Flawed premises of the "containment" argument.

     Virtually all "containment" proponents recite the mantra that our having "contained" the Soviet Union with its "far more dangerous" weapons for nearly 50 years is proof that we could effectively "contain" Saddam Hussein even if he were to develop nuclear weapons (or were to have already them).  Like the "inspections can work" argument, the fact that the flawed nature of the "containment" argument ought to be self-evident to those willing to engage in critical analysis does not negate its emotional appeal (especially in the minds of entertainers.).

     Throughout almost the entirety of our 50 years of successful "containment" of the Soviet Union, the world of nuclear armament was a bipolar one:  Western democracies versus the Soviet Block.  Mutual Assured Destruction (MAD) deterred the Soviet Union from using terrorist surrogates to strike us with a nuclear bomb because in that bipolar nuclear era, the Soviets knew that such action by them would result in our immediate, massive retaliation against them.  Thus, the bipolar nature of the Cold War era created a powerful deterrent that no longer exists in today's era of increasingly proliferating multi-polar nuclear armament.  

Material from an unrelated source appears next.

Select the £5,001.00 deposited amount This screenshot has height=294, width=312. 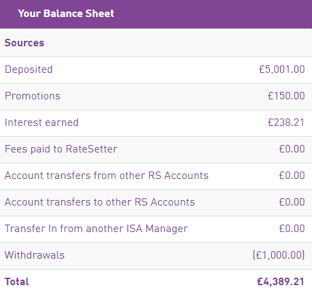pyautogui.click(x=282, y=69)
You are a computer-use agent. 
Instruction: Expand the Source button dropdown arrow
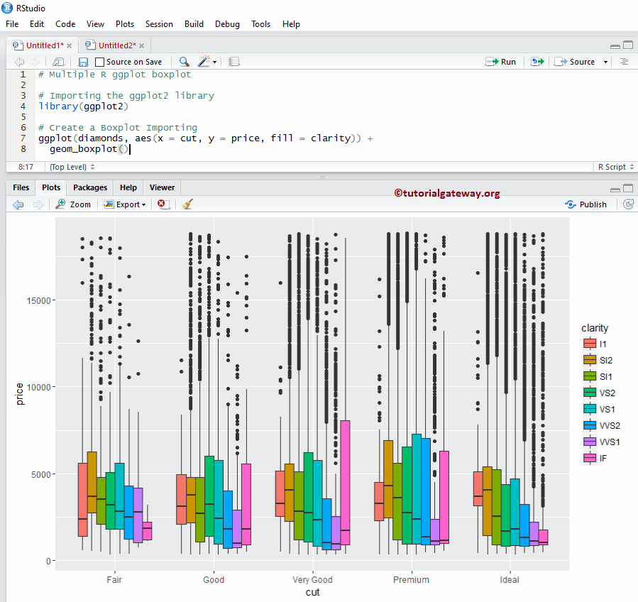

     In an era of increasingly multi-polar nuclear armament, it would be truly mad to assume that megalomaniacal, sociopathic tyrants (such as Saddam Hussein) possessing nuclear weapons would be "deterred" from using terrorist surrogates to deliver nuclear horror to the West.  Unlike the Soviet Union in the bipolar Cold War era, such tyrants could easily believe they could utilize such delivery-by-terrorist method without the West being certain enough about the source to be willing to retaliate automatically (or ever).

Morality of freedom versus evil of tyranny.

     It's not rocket science and but merely common sense that we must make moral distinctions (based on the morality of freedom versus the immorality of tyranny) between possession of weapons of mass destructions by sociopathic or fanatical tyrants and possession of such weapons by democratic countries disciplined by the morality of freedom.